- Publicado el 20/07/1976
Por qué cayó el gobierno peronista
Jorge Abelardo Ramos
Texto aparecido circa de 1976-1978. A continuación un extracto del texto
Las fuerzas amadas han derribado el gobierno y ocupado el poder. En 1930, voltearon el gobierno popular de Yrigoyen; en 1943, al gobierno oligárquico de Castillo; en 1955 a Perón; en 1962 al gobierno de Frondizi, votado por los peronistas en forzada opción; y en 1966 a Illia, que había llegado a la presidencia por la proscripción del peronismo con el 20% de los votos.
Dejemos a un lado las veinte conspiraciones o cuarenta y más “planteos” en ese medio siglo de historia argentina. Semejante regularidad en los pronunciamientos militares indica claramente que la sociedad argentina está enferma, ¿Cuál es la naturaleza de su enfermedad?
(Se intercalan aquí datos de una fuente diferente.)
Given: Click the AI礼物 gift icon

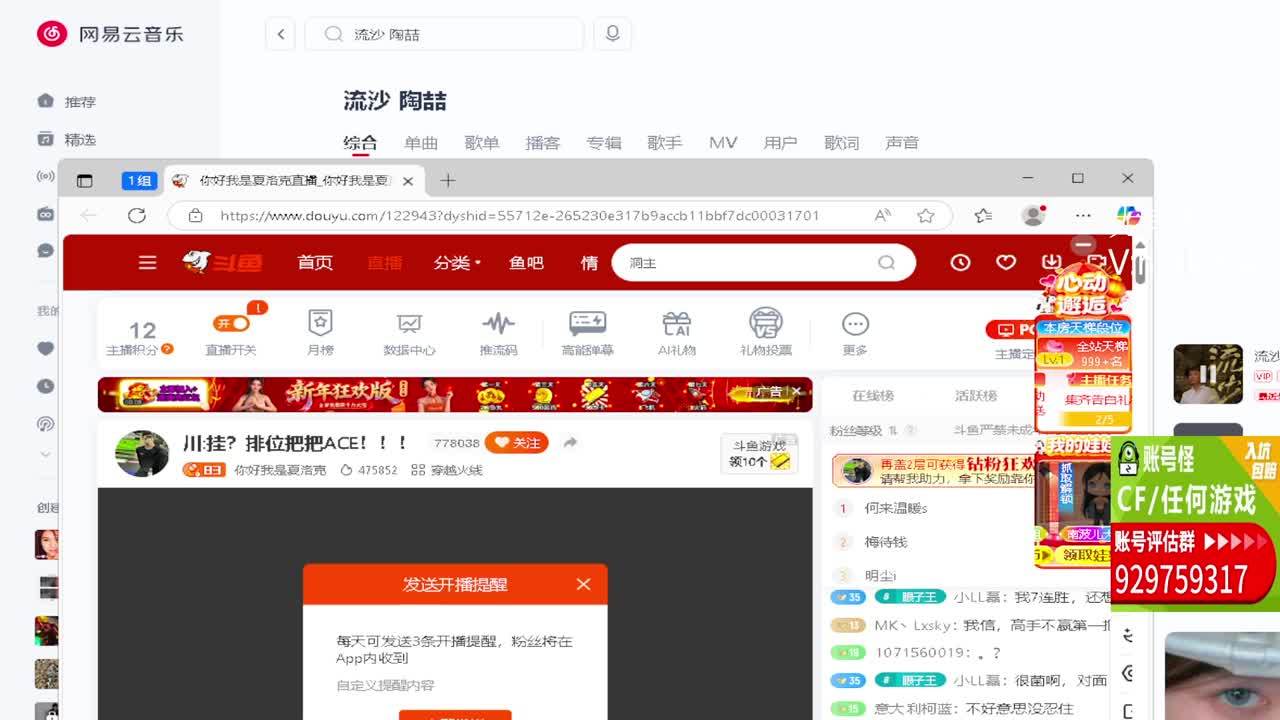Looking at the screenshot, I should (676, 323).
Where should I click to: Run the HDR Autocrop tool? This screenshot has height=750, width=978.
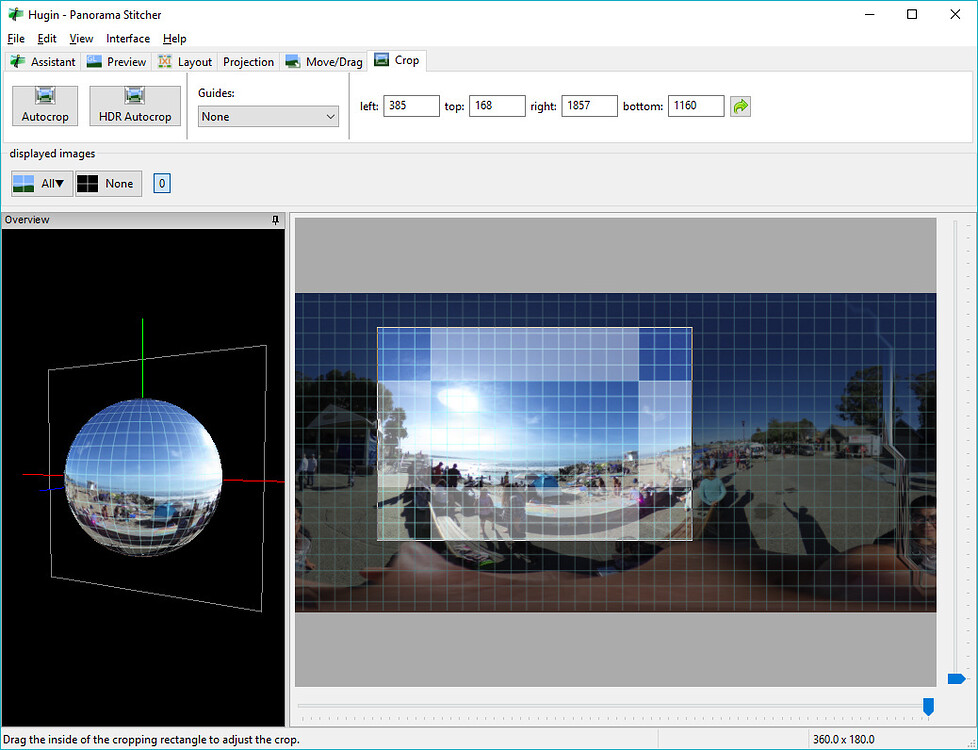[134, 105]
Simplemente que la Argentina está a mitad de camino entre el capitalismo avanzado tal cual se dio en Europa y Estados Unidos, y una estructura petrificada, puramente agraria, comercial y pastoril, típica de una semicolonia disfrazada con un barniz superficial de modernidad. La vieja oligarquía no deja avanzar hacia el capitalismo y la débil burguesía nacional es incapaz de eliminar a la oligarquía. El Ejército se ha hecho intérprete, según las circunstancias y el nivel político de la oficialidad, de uno u otro sector. Pero este dilema histórico-económico ha dado lugar a la aparición de dos grandes movimientos nacionales, el yrigoyenismo y el peronismo. Sus caudillos representaron la ambición legítima de las masas populares, del naciente proletariado, del pequeño empresariado, de los colonos y agricultores, de la clase media vinculada a la burocracia o a las economías provinciales, de crear un país autónomo, con un régimen capitalista próspero y una soberanía inatacable. Pero los grandes caudillos y las clases agrupadas alrededor de ellos fracasaron en ese empeño. Fueron infamados, después de vencidos, por un sistema rapaz integrado por los grandes ganaderos, bolsistas y zánganos, los exportadores, banqueros y capitalistas extranjeros, con una prensa venal a su servicio.